(Motorsport-Total.com) – Es ist ein Muster, das sich durch die ganze Saison zieht: Jorge Lorenzo kann auf der Ducati zwar mittlerweile um Siege fahren, aber nur so lange das Rennen nicht länger als zehn Runden dauert.
In der zweiten Rennhälfte fällt der fünfmalige Weltmeister regelmäßig zurück. In Le Mans taut er auf und spricht ein ergonomisches Problem an, das dafür verantwortlich ist: Weil Ducati bei der Desmosedici GP18 den Tank verkürzt und nach vorne verlegt hat, hat Lorenzo große Probleme, überhaupt über die Distanz zu kommen.
Das Problem sitzt unmittelbar vor ihm: Der nach vorne verlagerte Tank gibt Lorenzo beim Bremsen nicht mehr genug Auflagefläche. So muss er die ganze Kraft mit den Armen abfangen. „Ich habe einfach nicht genug Unterstützung durch den Tank“, erläutert der 31-Jährige sein Problem. „Auf Strecken wie Austin oder hier, auf denen man hart bremsen muss, ist es am schlimmsten. Wir haben noch keine Lösung für diese Maschine. Vergangenes Jahr war es anders, da hatte ich wesentlich weniger Probleme.“
Das erklärt, warum Lorenzo immer wieder über die Distanz einbricht. „Es ist schon besser als vor zwei oder drei Rennen“, versichert der Mallorquiner. Aber das Motorrad lässt sich nicht mal eben so umbauen, da ein solcher Eingriff die Gewichtsverteilung über den Haufen werfen würde. „Ich habe einen recht speziellen Fahrstil und brauche mehr Support für meine Beine, um die Arme nicht überzubelasten.“
Fitter denn je
An ihm persönlich liegt es auf keinen Fall, wie er versichert: „Ich trainiere härter denn je und bin physisch stärker als je zuvor – wesentlich stärker als noch vor zwei, drei Jahren. Meine Muskeln sind stärker denn je und ich betreibe viel Stretching. Aber das ist ein echtes Problem. Wenn wir das abstellen können, dann wird es eine ganz andere Geschichte werden.“
Ironie bei der ganzen Sache: Lorenzo gilt als äußerst schwierig auszubremsen, obwohl genau dort seine Probleme liegen.
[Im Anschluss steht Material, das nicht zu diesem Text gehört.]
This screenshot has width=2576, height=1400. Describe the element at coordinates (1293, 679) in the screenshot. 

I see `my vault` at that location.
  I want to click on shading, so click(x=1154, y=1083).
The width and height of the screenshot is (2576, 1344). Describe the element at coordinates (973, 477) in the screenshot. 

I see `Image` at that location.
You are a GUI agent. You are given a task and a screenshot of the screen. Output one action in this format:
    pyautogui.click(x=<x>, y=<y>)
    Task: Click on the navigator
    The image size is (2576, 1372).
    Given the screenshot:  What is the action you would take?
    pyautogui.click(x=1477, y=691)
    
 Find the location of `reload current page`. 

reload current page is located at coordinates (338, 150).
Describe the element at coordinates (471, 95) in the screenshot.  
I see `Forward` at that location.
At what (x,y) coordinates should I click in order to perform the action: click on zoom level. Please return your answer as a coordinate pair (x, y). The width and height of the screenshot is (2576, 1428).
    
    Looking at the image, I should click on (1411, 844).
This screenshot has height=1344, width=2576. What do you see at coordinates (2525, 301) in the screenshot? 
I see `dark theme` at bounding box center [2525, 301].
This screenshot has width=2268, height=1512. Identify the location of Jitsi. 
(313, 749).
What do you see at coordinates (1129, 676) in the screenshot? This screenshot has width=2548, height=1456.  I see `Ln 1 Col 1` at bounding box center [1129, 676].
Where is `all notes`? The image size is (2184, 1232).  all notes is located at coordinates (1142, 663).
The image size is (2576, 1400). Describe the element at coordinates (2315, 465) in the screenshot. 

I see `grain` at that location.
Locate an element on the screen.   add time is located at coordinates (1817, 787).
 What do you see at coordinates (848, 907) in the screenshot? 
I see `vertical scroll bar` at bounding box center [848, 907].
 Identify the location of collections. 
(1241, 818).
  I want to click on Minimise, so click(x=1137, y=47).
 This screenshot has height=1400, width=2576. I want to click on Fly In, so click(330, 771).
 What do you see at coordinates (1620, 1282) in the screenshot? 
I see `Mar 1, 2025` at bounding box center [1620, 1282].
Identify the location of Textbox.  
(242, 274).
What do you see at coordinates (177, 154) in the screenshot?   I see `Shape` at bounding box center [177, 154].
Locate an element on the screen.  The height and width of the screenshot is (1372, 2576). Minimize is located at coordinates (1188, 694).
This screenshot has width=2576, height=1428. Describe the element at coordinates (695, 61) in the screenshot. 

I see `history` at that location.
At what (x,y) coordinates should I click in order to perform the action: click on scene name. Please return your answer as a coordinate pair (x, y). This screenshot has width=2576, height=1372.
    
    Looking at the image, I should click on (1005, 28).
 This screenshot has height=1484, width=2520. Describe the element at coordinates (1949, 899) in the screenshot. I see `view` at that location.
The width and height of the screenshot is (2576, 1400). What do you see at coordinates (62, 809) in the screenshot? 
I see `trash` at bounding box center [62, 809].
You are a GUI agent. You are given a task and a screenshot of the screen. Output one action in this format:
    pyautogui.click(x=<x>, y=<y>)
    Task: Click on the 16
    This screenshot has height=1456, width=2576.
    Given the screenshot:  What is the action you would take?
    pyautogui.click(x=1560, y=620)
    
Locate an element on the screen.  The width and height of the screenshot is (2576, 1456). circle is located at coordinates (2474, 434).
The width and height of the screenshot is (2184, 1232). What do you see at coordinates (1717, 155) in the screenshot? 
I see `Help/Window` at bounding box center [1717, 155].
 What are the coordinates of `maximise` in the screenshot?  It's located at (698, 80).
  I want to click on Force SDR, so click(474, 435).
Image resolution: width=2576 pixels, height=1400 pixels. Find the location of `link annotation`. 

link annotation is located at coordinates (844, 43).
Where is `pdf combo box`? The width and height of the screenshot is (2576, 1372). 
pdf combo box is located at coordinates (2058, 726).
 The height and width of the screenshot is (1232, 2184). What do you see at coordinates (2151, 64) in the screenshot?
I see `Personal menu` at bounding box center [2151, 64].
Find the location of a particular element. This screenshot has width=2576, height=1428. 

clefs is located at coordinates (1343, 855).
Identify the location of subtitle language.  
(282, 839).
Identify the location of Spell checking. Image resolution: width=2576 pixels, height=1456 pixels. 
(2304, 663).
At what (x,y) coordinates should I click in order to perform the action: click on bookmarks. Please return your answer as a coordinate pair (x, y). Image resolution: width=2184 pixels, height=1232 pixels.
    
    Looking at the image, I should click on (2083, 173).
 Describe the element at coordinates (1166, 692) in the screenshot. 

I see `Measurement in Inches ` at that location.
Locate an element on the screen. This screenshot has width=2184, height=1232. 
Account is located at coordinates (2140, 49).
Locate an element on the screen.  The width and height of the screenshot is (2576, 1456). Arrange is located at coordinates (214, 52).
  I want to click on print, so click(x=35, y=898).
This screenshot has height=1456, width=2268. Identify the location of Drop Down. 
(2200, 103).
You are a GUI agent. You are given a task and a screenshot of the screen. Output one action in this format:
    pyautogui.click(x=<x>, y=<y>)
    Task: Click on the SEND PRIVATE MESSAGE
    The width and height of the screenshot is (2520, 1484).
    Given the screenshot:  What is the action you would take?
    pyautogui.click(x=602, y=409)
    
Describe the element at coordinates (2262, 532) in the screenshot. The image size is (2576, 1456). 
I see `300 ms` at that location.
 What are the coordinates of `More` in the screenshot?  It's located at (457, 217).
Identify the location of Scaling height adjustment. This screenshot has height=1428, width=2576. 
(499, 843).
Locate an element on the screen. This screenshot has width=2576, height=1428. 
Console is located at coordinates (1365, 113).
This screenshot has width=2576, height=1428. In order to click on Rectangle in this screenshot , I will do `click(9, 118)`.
Das hatten zuletzt Andrea Dovizioso in Jerez und Johann Zarco in Le Mans zu spüren bekommen. „Wir sind gut auf der Bremse“ bestätigt der Ducati-Pilot. „Ich bremse sehr aggressiv und steige anfangs hart in die Eisen. Außerdem haben wir eine gute Beschleunigung; ich bin sehr gut, wenn es darum geht, das Motorrad aufzurichten. Aber jede Runde wird es schwieriger, den Kurvenspeed zu halten. Deshalb werden sie mir über das Rennen auf der Bremse immer gefährlicher.“
„Jeder kennt meinen Marktwert“
Das Problem kommt zu einem ungünstigen Moment, denn Lorenzos Vertrag mit Ducati läuft Ende des Jahres aus. Bislang ist er bei den Roten noch sieglos – die längste Durststrecke seit seinem Debütjahr in der Motorrad-Weltmeisterschaft, 2002. 2017 war auch die erste sieglose Saison seitdem. Trotzdem ist er nicht beunruhigt: „Jeder im Fahrerlager kennt den Wert von Jorge Lorenzo. Und jeder weiß, was ich zu leisten im Stande bin, wenn ich mich auf der Maschine wohl fühle. Das habe ich in den vergangenen neun Jahren gezeigt. Und wir sind ja nicht weit weg: Acht Führungsrunden in Jerez, neun hier.“
Er ist überzeugt, auch auf der Ducati gewinnen zu können, wenn die Rahmenbedingungen stimmen: „Wenn wir dieses Problem mit der Ergonomie lösen, kann ich meine Energie bis zum Rennende abrufen und mehr nachdenken. Wenn wir uns da verbessern, wird es schwieriger werden, mich wieder einzufangen. Und wenn jemand vorbeigehen sollte, dann könnte ich direkt zurückschlagen. Und ich bin überzeugt, dass wenn Ducati mir gibt, was ich in Sachen Kurvenspeed und Einlenkverhalten brauche, ich auch mehr Runden führen kann.“
Er kündigt an, dass Ducati mehrere Lösungen bei den Trainings in Barcelona testen wird. In Mugello wird sich Jorge Lorenzo also noch einmal durchbeißen müssen. Trotzdem gibt er einen Podiumsplatz als Ziel aus.